Apesar disso, o Doutor não perde seu senso de humor. Numa noite em que voltava de um jantar, chamou da cozinha o chefe da segurança. No programa de tangos, a orquestra de Juan D’Arienzo interpretava La Cumparsita. Quando o segurança entrou, o Doutor lhe mostrou uma carteira e duas cédulas de identidade, e disse em tom grave:

– Bem, supõe-se que os senhores estão aqui para cuidar de mim, companheiros. E, vejam bem, esses documentos são seus, das pessoas que devem zelar pela vida do presidente revolucionário do Chile. Eu tirei de seus bolsos sem que vocês percebessem. Desse jeito...

Devolveu-os a eles com um sorriso magnânimo, após o que o segurança saiu para o pátio com o rabo entre as pernas. Era uma noite quente, com cheiro de boldo e terra seca, muito diferente das gélidas noites de Moscou, onde pelo menos consegui comprar o urso de pelúcia e uma matrioshka numa loja do centro que o governo sovié­tico abriu especialmente para a nossa delegação.

Quando ficamos a sós na cozinha, o Doutor puxou do seu paletó uma gravata de seda que guardava dobrada.

– O imposto revolucionário que eu cobrei de um amigo – explicou, enquanto a deixava nas minhas mãos. Pegou a garrafa de Chivas Regal e pôs no copo o gelo e sua justa medida de sempre. – Como vão os tangos? O toca-discos está esperando no living.

– Trouxe vários, Doutor.

– Onde estão? Não estou vendo.

– No meu quarto.

– E está esperando o quê? Ou você já estava indo embora?

– Estava esperando o senhor chegar, Doutor. Não se preocupe. Quer ouvir tangos?

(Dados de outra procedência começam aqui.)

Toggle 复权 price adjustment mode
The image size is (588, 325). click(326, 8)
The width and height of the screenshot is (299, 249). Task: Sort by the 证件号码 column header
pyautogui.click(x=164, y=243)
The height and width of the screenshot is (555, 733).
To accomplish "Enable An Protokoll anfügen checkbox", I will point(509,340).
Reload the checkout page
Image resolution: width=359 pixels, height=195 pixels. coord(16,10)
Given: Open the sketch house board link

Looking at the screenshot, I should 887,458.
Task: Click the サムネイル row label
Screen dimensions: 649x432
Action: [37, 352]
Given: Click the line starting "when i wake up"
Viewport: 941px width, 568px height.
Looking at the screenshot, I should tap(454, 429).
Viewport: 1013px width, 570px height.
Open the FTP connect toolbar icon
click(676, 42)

Quem sabe isso melhorava seu estado de ânimo, que desde a viagem a Moscou se mostrava instável. Andava inquieto e incomodado, aflito, como quando perdia partidas de xadrez para mim na oficina de Demarchi em Valparaíso. Assim, fui até o alojamento dos seguranças e voltei com vários LPs. Sentamo-nos no living, onde o Doutor jogou o paletó no sofá e começou a examinar as capas.

– Não era este que estava tocando quando cheguei? – perguntou.

– Exatamente, Juan D’Arienzo.

– Ponha alguma coisa orquestrada. Também gosto de tango instrumental.

Escolhi Melodía porteña, na qual D’Arienzo toca com Alberto Echagüe. É uma melodia nostálgica, que me faz ter saudades de Buenos Aires. Uma coisa estranha, porque nunca pus os pés nessa cidade. Mesmo assim, conheço-a de cor por causa dos mapas e cartões-postais que coleciono. Permanecemos sentados nas poltronas, em meio aos quadros de pintura latino-americana, ouvindo em silêncio os acordes. O Doutor deu um gole no uísque, recostou-se em seguida no respaldar do sofá e cruzou as pernas, pensativo. Eu fiquei olhando a gravata nova que ele trouxera e que agora parecia uma cobra dormindo no chão.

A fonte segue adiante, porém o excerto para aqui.